TASK REQUIREMENTS >> Update the entries from the line with "You are a GUI" through the end of the entries by replacing "overlay panel" with "overlay window" and leaving everything else unchanged. Leave the pictures out of your answer.

-- Start --

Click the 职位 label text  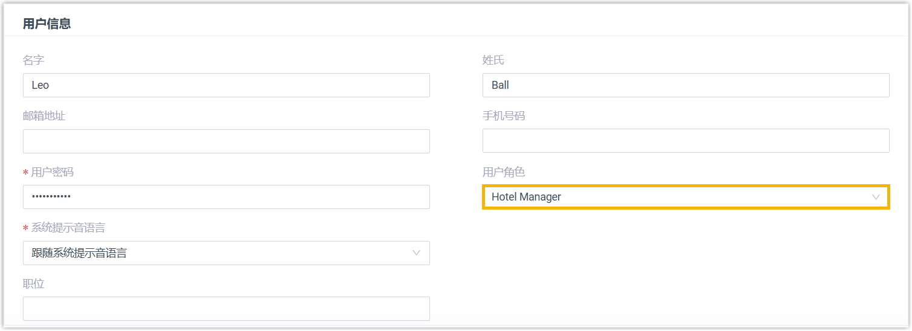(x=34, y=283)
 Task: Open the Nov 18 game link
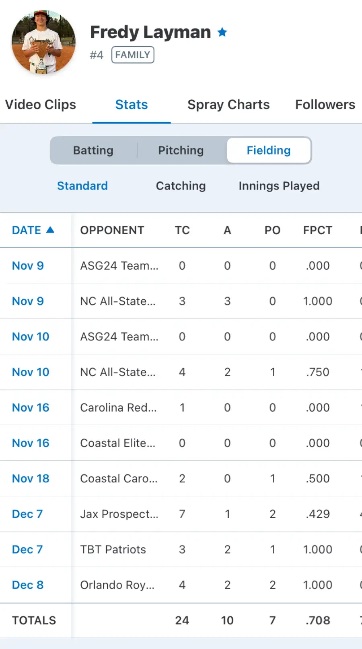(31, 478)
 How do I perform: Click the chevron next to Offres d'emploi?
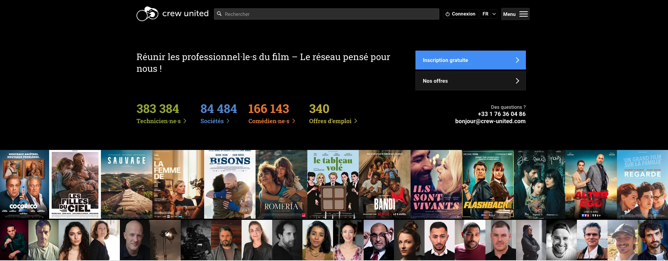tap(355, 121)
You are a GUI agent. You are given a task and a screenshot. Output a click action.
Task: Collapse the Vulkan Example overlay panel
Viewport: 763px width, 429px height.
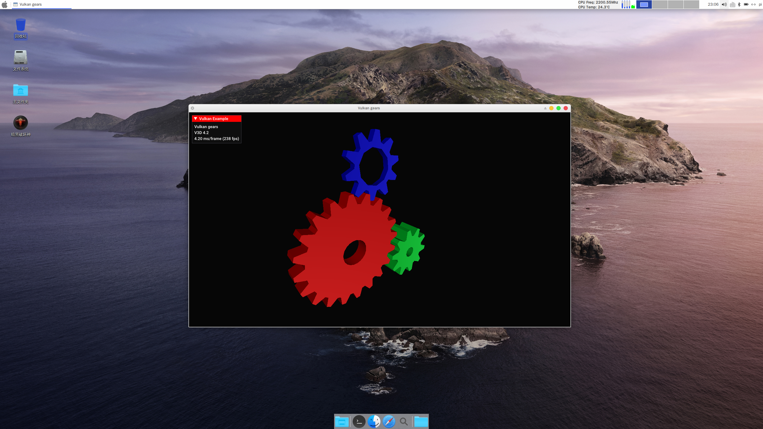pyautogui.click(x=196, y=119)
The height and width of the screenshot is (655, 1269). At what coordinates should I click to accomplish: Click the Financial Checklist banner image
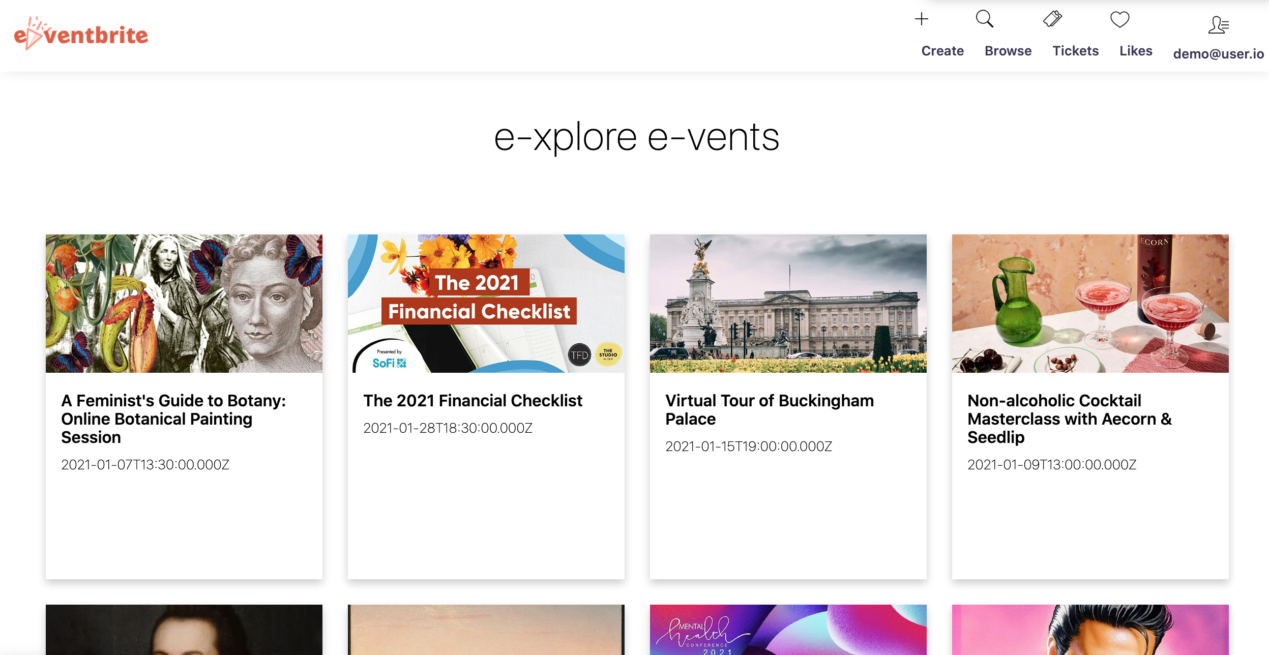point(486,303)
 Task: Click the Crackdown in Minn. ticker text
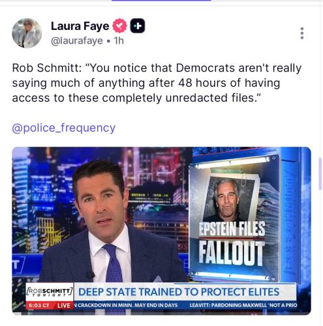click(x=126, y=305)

-- End --

WORKED ANSWER >>
You are a GUI agent. You are given a task and a screenshot. Output a click action.
Task: Collapse the Vulkan Example overlay window
Viewport: 763px width, 429px height.
pyautogui.click(x=196, y=119)
The height and width of the screenshot is (655, 1269). At what coordinates should I click to accomplish: Click the Financial Checklist banner image
point(486,303)
 Task: Click the Crackdown in Minn. ticker text
click(x=126, y=305)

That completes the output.